Un agent infiltré a permis de démanteler AFO, cette cellule d’ultradroite qui planifiait l’empoisonnement des rayons d’alimentation halal des supermarchés. Treize infiltrations ont été réalisées par l’antiterrorisme depuis 2018. Dernier volet de notre série.

Dans le civil, Achille est téléopérateur pour une compagnie de taxis. Mais depuis près d’un an, ce quinquagénaire est aussi un membre de l’Action des forces opérationnelles (AFO pour les intimes), un groupuscule d’ultradroite qui entend mener des attaques contre la communauté musulmane en représailles des attentats djihadistes.

Bercé par les théories survivalistes, Achille est persuadé que la guerre civile est imminente et il se prépare en conséquence. Chez lui, il possède cinq armes de poing, plus de 1 000 munitions de calibres divers, un couteau papillon, trois gazeuses, des talkies-walkies, une arbalète et ses carreaux.

Et ce soir, comme il l’a expliqué à Jacques, ils doivent « tester le matériel ». Des grenades remplies de TATP, l’explosif utilisé par les terroristes le 13-Novembre.

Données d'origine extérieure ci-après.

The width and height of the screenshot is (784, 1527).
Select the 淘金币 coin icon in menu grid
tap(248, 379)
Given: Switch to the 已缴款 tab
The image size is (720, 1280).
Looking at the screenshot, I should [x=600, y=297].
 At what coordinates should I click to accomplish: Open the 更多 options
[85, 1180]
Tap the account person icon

Seulement Tommy, l’artificier du groupe, n’est pas là.

Alors Achille s’agite, Achille s’emporte. Les cheveux coupés court, la calvitie naissante, les yeux creusés, les veines apparentes, Achille est un grand nerveux. Il stresse. Il a échangé par mail avec le commandant de la région Île-de-France de l’AFO, qui a bien insisté : l’essai doit avoir lieu absolument ce soir.

Achille raconte à Jacques que la grenade devra être jetée contre un arbre pour évaluer les dégâts occasionnés. Au prochain attentat islamiste, il est prévu de remonter en scooter des files de voitures et de lancer des grenades à l’intérieur de celles conduites par des Maghrébins. Par exemple en Seine-Saint-Denis. Jacques a promis de fournir le scooter et de quoi confectionner les explosifs. Tommy se chargeant de préparer le TATP.

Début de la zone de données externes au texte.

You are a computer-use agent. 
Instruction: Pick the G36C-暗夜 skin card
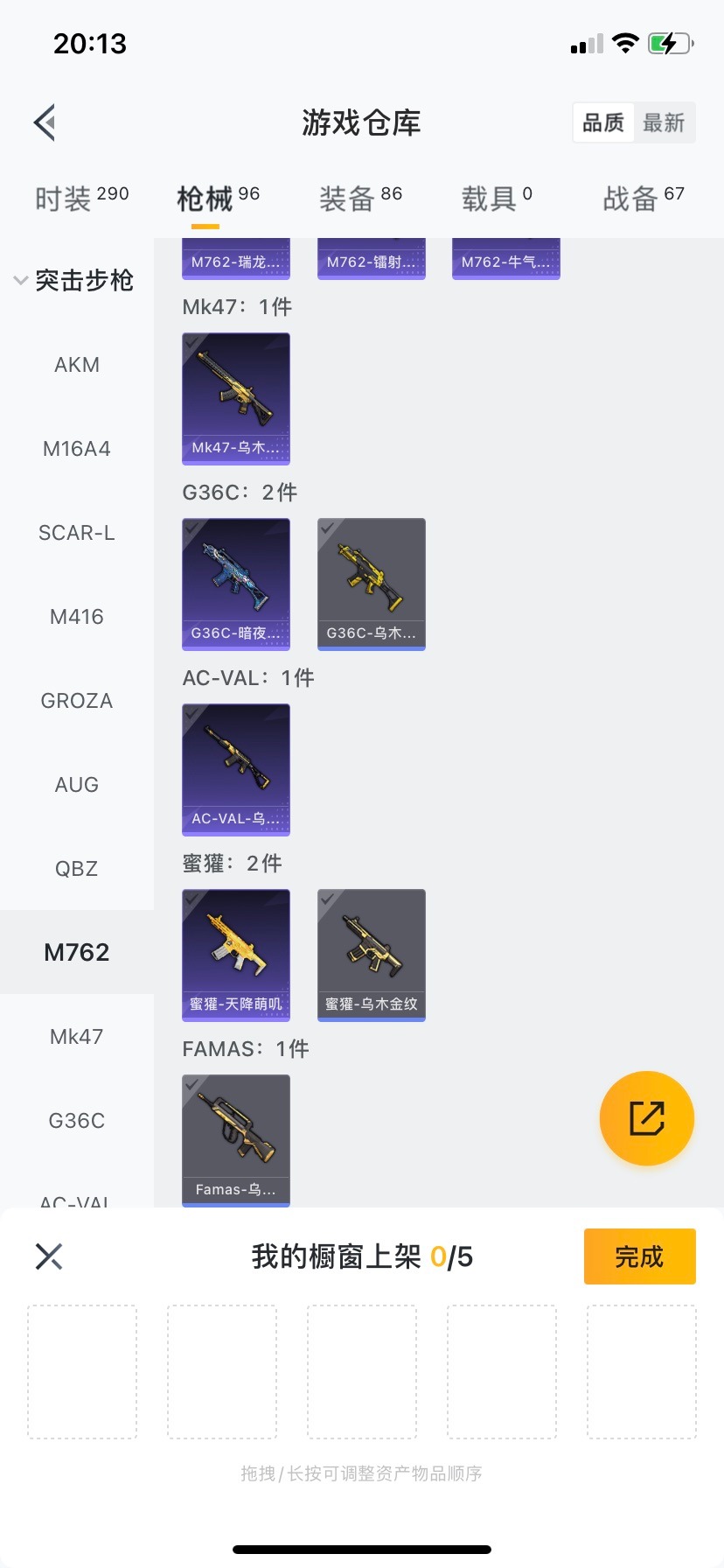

Oui, mais Tommy ne donne toujours pas signe de vie, alors Achille s’agace. Il téléphone à « Flamme », un autre membre du réseau, pour avoir les coordonnées de leur artificier. Achille insiste pour que Flamme soit là ce soir, il veut lui présenter Jacques, « un super gars », et pour « tester le produit ». Mais Flamme se montre évasif. Traiteur de profession, il officie, dit-il, à une réception dans le parc Saint-Cloud, il viendra après. Peut-être. Il envoie toutefois le 06 de Tommy. Achille l’appelle.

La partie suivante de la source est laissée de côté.